BharatNet’s failure to deliver calls for a complete overhaul of the implementation machinery

It’s a national shame that seven years after the project was first envisaged, the ambitious National Optical Fibre Network, rechristened BharatNet, has singularly failed to deliver on its objective of triggering a broadband revolution across the country by connecting over 2.5 lakh gram panchayats with fast broadband, despite thousands of crores of taxpayers’ money having already been spent. Already, 1.15 lakh gram panchayats have been connected, and the physical execution of the project is scheduled to be completed by March 2019. However, when it comes to actual connectivity and utilisation, BharatNet has achieved little. A lack of ownership of the project by Bharat Sanchar Nigam Ltd and the inability of Bharat Broadband Nigam Ltd — the special purpose vehicle created to execute the project — in ensuring timely project implementation have cost the nation a great deal. As this paper reported earlier, Telecom Secretary Aruna Sundararajan has sharply reprimanded the chiefs of BBNL and BSNL, noting: “Though a clear utilisation target has already been set, the actual utilisation on the ground is understood to be less than 10 per cent of the target. This points to an utter lack of professionalism on the part of BBNL and BSNL with poor planning, lack of monitoring and co-ordination between the two organisations.”

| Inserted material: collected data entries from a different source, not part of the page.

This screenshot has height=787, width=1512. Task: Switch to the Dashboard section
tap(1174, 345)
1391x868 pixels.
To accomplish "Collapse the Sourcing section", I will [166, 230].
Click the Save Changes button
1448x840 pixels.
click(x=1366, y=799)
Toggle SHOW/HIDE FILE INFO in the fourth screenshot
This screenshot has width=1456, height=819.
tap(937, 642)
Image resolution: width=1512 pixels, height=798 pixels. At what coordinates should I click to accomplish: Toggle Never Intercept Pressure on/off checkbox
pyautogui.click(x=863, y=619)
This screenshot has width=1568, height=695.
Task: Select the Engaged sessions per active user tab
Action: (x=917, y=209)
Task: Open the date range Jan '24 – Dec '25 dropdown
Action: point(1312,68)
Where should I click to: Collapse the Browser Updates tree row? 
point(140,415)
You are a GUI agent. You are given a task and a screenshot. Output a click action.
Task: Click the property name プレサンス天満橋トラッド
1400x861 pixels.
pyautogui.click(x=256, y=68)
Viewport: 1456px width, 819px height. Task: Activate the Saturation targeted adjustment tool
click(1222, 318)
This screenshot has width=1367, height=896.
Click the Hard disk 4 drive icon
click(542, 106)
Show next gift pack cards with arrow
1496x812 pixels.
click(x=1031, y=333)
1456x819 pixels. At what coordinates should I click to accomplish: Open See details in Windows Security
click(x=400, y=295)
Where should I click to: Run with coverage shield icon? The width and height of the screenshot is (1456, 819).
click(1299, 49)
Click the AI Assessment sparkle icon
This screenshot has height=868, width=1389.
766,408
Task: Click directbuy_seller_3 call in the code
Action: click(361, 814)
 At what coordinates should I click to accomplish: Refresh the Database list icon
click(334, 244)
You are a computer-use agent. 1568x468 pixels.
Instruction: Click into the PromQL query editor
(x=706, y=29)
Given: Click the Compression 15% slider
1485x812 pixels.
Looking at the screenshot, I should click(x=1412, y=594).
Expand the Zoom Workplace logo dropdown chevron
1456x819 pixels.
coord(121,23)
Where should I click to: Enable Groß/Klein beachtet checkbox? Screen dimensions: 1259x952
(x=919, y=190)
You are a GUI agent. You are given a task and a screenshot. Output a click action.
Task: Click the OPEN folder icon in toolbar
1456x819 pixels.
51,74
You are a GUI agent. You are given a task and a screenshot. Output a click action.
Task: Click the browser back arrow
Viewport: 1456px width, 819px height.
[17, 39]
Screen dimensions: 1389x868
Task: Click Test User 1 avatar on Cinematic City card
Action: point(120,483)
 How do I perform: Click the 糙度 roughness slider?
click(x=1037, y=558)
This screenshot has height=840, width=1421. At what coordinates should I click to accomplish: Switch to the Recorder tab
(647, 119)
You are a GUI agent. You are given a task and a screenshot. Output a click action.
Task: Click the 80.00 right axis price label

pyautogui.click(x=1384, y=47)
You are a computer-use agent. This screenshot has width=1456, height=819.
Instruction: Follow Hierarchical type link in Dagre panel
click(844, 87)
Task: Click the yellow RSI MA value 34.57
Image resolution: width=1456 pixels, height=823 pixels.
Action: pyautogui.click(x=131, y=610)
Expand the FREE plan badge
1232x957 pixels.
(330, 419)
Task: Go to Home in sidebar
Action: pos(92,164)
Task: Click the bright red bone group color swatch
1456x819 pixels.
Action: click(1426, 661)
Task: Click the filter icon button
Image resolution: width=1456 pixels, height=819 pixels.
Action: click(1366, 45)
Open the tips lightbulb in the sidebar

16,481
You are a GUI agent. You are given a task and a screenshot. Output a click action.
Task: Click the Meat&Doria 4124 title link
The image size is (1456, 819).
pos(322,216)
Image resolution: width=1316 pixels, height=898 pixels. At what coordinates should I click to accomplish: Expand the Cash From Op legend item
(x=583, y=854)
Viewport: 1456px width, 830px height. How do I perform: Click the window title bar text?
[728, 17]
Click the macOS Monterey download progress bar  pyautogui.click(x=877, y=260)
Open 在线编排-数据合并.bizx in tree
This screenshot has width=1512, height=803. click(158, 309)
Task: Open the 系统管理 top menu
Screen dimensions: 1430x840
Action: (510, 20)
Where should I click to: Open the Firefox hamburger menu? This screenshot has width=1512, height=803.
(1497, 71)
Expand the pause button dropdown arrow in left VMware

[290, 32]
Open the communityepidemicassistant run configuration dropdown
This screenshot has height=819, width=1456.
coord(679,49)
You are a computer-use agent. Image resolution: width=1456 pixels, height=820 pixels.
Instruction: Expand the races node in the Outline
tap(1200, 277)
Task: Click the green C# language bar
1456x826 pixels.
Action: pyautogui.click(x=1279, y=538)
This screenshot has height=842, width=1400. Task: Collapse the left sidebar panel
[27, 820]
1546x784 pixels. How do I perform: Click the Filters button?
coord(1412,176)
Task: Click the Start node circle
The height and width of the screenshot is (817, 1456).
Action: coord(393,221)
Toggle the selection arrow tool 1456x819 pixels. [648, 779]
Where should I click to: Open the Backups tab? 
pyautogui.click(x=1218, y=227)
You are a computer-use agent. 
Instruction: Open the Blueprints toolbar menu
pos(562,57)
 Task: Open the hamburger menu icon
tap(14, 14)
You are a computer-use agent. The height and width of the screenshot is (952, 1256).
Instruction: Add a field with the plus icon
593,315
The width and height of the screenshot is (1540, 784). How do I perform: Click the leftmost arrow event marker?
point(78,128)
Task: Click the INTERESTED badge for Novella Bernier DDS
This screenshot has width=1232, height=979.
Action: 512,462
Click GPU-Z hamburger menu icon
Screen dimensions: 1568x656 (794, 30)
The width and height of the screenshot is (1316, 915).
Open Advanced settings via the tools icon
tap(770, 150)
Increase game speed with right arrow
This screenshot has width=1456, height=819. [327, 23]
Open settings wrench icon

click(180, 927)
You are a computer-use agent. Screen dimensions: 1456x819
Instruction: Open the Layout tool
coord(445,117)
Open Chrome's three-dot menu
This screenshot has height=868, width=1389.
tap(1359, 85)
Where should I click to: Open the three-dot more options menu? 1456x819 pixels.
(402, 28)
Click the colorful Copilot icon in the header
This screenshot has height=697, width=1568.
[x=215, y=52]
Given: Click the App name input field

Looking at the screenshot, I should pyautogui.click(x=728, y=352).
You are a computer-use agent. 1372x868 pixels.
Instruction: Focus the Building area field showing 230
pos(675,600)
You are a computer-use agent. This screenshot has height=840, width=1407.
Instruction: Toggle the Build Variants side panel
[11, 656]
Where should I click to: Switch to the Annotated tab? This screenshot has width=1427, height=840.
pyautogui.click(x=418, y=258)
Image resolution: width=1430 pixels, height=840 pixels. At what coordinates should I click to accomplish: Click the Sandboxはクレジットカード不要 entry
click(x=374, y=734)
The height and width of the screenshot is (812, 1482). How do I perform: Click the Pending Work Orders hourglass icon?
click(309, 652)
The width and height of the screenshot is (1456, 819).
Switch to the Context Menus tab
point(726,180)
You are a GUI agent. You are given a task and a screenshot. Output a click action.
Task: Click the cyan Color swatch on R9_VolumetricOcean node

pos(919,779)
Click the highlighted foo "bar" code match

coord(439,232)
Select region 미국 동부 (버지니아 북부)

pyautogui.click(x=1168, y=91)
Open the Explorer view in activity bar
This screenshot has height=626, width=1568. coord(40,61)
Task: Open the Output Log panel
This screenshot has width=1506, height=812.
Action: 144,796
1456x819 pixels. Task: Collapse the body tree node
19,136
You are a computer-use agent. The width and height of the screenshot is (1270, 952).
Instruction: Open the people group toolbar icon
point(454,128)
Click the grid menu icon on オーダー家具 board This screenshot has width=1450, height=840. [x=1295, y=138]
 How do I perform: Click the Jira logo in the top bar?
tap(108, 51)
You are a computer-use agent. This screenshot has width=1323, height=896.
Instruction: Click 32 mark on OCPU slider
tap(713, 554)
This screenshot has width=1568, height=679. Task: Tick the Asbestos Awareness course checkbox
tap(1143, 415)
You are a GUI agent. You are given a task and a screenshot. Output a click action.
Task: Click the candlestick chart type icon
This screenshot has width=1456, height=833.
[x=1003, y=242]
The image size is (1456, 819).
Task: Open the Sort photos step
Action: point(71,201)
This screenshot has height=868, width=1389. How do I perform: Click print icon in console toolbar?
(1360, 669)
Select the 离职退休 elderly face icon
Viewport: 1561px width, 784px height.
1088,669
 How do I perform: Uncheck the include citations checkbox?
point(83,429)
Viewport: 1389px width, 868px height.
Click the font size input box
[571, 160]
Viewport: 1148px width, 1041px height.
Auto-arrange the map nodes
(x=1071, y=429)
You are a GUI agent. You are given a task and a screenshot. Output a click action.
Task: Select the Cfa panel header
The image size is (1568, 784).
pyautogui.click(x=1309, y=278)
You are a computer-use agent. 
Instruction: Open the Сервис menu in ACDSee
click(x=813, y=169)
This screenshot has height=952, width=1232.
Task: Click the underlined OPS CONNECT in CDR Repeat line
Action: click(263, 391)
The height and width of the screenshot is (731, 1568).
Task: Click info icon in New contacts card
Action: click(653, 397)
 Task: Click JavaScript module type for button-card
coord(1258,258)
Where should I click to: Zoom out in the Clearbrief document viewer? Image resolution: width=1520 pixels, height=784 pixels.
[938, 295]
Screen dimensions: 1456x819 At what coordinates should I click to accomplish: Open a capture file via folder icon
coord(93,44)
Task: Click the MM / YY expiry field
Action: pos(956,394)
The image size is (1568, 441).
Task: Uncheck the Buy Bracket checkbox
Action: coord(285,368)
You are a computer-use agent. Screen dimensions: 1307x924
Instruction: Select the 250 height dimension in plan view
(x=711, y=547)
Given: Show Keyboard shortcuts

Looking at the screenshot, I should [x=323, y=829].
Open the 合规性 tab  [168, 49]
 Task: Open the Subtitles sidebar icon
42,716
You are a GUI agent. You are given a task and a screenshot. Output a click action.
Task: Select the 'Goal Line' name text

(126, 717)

While the note underscores the Centre’s displeasure at the lack of progress, the issue cannot be addressed with mere reprimands. The scale of under-delivery calls for a complete overhaul of the BharatNet implementation machinery. What is now required in the interest of this visionary project, are quick decisions to fundamentally alter the direction of the project. State governments must be brought on board to ensure the project gets adequate support at the district and panchayat levels. The nation cannot afford to lose any more time. All resources and energies would have to be mobilised so that all gram panchayats are reached in the shortest possible time. A thorough inquiry into the effectiveness and outcomes of the money already spent is also called for.

Digital India is more than a slogan. When it comes to adopting digitisation and online platforms, Indian users are among the top consumers globally. At the centre of this transition to a digital world is the availability of a reliable and affordable data network. Private telecom companies, including Reliance Jio, have announced plans to connect over 1,100 cities with optical fibre. While this will cater to the urban consumers, BharatNet is critical to ensuring that rural India also reaped the digital dividend. The project was supposed to attract billions of dollars in investments, help train a million youth for new-age jobs and radically transform governance, healthcare and education delivery in rural India. These laudable — and necessary — goals cannot be sacrificed at the altar of bureaucratic incompetence.